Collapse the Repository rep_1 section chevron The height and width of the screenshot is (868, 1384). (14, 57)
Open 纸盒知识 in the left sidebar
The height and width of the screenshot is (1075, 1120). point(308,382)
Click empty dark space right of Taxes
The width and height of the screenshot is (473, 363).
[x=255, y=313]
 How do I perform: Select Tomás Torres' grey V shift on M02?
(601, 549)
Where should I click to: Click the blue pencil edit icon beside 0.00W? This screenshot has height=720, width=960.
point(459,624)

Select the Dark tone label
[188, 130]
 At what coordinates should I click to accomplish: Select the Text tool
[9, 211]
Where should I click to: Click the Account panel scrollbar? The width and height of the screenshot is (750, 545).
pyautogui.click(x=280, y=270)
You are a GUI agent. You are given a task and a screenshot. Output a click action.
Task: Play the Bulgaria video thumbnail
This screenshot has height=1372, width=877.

Directions:
In all of the material above, replace "Select" with "Choose" and leave everything else unchanged.

Answer to this exercise:
Collapse the Repository rep_1 section chevron The height and width of the screenshot is (868, 1384). (14, 57)
Open 纸盒知识 in the left sidebar
The height and width of the screenshot is (1075, 1120). point(308,382)
Click empty dark space right of Taxes
The width and height of the screenshot is (473, 363).
[x=255, y=313]
 How do I perform: Choose Tomás Torres' grey V shift on M02?
(601, 549)
Where should I click to: Click the blue pencil edit icon beside 0.00W? This screenshot has height=720, width=960.
point(459,624)

Choose the Dark tone label
[188, 130]
 At what coordinates should I click to accomplish: Choose the Text tool
[9, 211]
Where should I click to: Click the Account panel scrollbar? The width and height of the screenshot is (750, 545).
pyautogui.click(x=280, y=270)
You are a GUI agent. You are given a task and a screenshot. Output a click action.
Task: Play the Bulgaria video thumbnail
This screenshot has height=1372, width=877.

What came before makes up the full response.